Board pearl: Patient adherence and transitions of care are the leading reversible cause of late graft loss — every visit is a chance to ask, listen, and document.

— UNOS-driven allocation using objective scoring (KDPI/EPTS for kidney, MELD for liver, lung allocation score) — equity vs utility.
— Living donor evaluation: must include independent donor advocate to ensure voluntary consent free of coercion; informed consent details surgical risks, future ESRD risk, financial impact.
— Directed donation, paired exchange ethics.
— Hepatitis C+ donor → HCV− recipient: now offered routinely with post-transplant DAA therapy; requires explicit informed consent about the HCV transmission and treatment plan.
— HIV+ donor → HIV+ recipient (HOPE Act).
— Increased-risk donor (PHS-IRD): disclose donor risk factors and residual window-period transmission risk.
— Pediatric/adolescent recipient transitioning to adult care: re-consent for ongoing immunosuppression and adherence plan.
— Medication reconciliation at every transition of care — the single highest-yield safety intervention; missed prophylaxis or doubled CNI doses are major harm events.
— Look-alike/sound-alike drug names: tacrolimus vs sirolimus, cyclosporine vs cyclophosphamide.
— High-alert medications: CNIs require trough monitoring, REMS-style vigilance.
— No live vaccines — verify with EHR alert before any vaccination order.
— Donor anonymity preserved unless mutual consent for contact.
— Disclosure of HIV/HCV serostatus governed by state law and consent.
— Graft failure with no re-transplant option → goals-of-care conversation, palliative care; dialysis return for kidney recipients.
— Withdrawal of immunosuppression in terminal illness.
Step 3 management: A transplant patient discharged on a new azole for fungal infection → proactively schedule a tacrolimus level within 3–5 days and a clinic call/visit within 1 week — failure to do so is a recognized patient-safety event.
Board pearl: Living donor evaluation requires an independent donor advocate whose sole job is the donor's interest — exam favorite.

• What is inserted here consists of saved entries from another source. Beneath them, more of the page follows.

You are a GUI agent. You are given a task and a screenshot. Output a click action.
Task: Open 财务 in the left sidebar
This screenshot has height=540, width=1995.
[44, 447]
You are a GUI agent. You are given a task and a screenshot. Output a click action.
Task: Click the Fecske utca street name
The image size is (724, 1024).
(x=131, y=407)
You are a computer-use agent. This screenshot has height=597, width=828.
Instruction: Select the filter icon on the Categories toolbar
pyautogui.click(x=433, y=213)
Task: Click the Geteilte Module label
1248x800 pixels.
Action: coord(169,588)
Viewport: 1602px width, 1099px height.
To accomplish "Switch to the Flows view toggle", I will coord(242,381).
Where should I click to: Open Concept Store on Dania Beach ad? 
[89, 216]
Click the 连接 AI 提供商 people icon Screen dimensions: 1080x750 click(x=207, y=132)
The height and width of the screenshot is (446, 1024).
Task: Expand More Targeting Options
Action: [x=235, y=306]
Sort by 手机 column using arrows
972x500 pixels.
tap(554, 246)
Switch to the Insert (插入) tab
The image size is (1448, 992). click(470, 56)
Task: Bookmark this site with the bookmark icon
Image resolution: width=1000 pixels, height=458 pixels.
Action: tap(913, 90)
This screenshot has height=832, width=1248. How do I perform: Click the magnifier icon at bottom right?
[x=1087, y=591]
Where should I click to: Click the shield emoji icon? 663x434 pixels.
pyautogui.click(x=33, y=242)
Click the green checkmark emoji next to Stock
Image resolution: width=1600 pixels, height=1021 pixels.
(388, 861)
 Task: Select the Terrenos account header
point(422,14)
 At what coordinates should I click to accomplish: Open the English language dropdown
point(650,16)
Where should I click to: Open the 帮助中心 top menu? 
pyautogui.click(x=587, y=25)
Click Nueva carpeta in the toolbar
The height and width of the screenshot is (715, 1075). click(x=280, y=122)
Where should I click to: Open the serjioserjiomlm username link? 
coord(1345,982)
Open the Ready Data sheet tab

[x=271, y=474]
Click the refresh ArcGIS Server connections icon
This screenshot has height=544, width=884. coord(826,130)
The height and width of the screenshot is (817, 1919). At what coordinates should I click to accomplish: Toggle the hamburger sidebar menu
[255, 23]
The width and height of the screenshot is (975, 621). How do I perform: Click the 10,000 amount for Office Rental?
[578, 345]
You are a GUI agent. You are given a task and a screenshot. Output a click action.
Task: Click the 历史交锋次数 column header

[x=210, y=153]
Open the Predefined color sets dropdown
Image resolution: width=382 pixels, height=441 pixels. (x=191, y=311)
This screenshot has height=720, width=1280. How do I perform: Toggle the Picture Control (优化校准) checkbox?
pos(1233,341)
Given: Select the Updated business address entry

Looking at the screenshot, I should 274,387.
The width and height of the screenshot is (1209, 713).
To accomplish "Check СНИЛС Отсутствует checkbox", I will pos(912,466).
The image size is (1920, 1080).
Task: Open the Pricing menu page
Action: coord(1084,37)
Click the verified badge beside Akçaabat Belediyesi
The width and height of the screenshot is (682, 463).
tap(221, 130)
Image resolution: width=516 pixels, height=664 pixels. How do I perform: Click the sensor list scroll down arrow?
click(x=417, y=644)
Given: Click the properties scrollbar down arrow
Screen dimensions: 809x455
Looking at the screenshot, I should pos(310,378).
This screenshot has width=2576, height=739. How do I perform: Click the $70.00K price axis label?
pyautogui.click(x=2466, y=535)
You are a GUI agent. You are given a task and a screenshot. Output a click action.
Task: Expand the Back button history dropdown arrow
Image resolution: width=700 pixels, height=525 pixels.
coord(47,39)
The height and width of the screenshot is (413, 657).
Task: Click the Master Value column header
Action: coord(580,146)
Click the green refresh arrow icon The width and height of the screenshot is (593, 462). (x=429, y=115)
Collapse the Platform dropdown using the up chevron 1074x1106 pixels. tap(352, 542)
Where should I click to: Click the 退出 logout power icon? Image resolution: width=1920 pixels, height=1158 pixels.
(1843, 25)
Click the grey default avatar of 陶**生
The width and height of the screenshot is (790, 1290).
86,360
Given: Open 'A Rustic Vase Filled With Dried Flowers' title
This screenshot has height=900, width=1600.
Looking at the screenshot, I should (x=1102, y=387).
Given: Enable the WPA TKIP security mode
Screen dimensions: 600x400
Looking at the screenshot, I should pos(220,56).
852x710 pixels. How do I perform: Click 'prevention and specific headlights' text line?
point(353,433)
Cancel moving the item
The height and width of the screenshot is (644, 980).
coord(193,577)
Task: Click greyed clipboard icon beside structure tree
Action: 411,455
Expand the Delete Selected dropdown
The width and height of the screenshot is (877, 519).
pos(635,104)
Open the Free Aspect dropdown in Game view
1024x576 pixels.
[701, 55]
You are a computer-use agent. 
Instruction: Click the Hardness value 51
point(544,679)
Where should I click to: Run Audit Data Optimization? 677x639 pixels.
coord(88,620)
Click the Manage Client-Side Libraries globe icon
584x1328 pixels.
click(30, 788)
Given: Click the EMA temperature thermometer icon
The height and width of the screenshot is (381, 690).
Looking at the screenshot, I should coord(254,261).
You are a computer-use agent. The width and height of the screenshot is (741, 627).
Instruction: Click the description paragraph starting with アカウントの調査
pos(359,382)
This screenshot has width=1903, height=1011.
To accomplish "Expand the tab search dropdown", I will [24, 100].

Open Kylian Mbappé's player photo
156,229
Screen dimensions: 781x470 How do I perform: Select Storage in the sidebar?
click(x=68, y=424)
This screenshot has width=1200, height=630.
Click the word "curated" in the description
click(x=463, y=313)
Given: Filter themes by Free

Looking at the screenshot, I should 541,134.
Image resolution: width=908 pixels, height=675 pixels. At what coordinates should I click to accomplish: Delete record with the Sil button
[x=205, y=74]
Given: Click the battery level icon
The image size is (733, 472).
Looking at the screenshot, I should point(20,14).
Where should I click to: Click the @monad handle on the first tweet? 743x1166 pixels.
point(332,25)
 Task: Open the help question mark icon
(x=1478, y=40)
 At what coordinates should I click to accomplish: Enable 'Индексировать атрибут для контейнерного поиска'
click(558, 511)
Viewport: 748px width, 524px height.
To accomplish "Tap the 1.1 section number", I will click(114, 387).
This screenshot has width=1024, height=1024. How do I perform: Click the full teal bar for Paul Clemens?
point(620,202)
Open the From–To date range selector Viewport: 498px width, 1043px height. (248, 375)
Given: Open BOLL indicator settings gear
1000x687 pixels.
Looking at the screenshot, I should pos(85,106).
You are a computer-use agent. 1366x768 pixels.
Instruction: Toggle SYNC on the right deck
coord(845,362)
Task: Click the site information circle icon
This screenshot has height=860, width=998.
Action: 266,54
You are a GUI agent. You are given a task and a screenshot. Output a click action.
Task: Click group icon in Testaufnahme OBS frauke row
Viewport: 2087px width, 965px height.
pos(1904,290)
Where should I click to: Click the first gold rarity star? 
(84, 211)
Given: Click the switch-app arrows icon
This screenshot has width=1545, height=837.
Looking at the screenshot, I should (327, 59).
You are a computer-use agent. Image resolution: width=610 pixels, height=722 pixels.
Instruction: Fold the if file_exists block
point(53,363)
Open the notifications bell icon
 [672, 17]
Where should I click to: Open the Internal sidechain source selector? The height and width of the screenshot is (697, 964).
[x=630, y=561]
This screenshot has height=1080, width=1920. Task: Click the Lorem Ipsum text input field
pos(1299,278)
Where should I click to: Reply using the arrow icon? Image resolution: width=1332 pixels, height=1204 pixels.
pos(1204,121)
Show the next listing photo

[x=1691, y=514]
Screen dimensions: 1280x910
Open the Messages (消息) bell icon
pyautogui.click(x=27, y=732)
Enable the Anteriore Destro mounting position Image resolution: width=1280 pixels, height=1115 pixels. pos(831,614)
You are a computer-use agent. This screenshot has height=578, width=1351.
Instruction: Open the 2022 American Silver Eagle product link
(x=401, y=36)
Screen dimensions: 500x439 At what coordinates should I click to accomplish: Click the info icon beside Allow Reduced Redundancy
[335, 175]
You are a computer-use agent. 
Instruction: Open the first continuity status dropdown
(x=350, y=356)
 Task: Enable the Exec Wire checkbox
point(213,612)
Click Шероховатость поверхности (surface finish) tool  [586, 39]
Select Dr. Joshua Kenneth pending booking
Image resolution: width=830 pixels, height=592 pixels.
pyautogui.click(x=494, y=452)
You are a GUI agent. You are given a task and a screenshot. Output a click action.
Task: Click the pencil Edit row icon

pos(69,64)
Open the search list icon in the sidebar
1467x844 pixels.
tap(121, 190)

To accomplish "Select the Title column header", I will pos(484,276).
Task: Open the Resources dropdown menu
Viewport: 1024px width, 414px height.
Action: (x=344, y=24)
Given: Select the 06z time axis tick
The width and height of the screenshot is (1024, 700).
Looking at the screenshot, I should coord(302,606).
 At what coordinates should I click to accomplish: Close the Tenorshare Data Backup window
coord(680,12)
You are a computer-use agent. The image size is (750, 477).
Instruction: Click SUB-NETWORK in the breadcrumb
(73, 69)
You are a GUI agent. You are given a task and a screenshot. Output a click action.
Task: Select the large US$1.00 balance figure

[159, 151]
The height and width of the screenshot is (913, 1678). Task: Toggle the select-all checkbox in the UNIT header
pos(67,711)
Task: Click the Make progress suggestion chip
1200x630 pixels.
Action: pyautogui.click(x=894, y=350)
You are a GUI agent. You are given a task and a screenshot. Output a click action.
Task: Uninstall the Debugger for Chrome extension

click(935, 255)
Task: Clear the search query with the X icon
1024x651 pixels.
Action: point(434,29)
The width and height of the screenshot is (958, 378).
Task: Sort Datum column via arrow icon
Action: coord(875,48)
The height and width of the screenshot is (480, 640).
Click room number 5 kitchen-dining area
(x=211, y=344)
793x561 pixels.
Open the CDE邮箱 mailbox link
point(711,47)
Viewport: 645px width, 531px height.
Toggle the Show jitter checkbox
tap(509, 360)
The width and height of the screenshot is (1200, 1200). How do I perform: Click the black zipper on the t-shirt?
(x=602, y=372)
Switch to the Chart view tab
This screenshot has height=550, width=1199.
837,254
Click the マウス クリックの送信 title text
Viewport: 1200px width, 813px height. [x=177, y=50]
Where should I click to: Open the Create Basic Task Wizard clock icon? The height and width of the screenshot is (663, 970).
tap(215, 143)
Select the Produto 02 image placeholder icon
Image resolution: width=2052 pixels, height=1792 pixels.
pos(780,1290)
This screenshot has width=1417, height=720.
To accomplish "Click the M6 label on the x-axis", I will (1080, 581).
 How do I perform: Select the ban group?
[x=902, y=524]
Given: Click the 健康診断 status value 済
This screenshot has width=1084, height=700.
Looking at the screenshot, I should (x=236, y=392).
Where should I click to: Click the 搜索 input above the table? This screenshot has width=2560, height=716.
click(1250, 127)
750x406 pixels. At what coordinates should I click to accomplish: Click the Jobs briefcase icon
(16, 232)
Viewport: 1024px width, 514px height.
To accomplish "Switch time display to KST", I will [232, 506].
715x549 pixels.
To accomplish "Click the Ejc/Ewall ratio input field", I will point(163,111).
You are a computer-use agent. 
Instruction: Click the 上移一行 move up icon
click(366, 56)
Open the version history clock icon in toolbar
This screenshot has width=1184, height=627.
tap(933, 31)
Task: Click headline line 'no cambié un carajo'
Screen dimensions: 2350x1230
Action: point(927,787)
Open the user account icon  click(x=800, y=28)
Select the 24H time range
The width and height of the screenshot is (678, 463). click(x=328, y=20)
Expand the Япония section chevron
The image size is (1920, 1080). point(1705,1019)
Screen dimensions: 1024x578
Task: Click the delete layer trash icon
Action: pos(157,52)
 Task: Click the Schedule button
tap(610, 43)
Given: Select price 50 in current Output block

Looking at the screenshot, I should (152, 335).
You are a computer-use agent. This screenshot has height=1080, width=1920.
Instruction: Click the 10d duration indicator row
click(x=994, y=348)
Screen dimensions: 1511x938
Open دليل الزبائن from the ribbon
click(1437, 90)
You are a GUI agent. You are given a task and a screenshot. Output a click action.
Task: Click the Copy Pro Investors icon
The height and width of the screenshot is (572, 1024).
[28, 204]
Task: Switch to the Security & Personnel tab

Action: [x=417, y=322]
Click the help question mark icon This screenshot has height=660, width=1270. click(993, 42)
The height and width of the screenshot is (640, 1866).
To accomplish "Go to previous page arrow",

Board pearl: "Tremor + HTN + AKI + new clarithromycin/fluconazole" in a SOT recipient = tacrolimus toxicity until proven otherwise. This stem appears repeatedly in different costumes.

Step 3 management: Notice the pattern — every stem hinges on time since transplant, drug interactions, or distinguishing rejection vs infection vs toxicity.
Board pearl: When two answers seem close, choose the option that (1) confirms with a level/PCR/biopsy and (2) coordinates with the transplant team before empiric escalation.

Successful long-term management of solid organ transplant recipients depends on tightly calibrating immunosuppression to avoid both rejection and the predictable cascade of infectious, malignant, metabolic, and cardiovascular complications — anchored by time-since-transplant thinking, drug-interaction vigilance, and aggressive secondary prevention.
Board pearl: When you don't know what to do for a transplant patient on Step 3 — send a CMV PCR, a tacrolimus trough, a UA, a graft ultrasound, and consult the transplant team before any irreversible intervention. That sequence is almost always the right next answer.
Step 3 management: Master three reflexes — (1) anchor on time since transplant, (2) reconcile every medication for CYP3A4 interactions, (3) never give a live vaccine — and most transplant Step 3 questions become pattern recognition rather than memorization.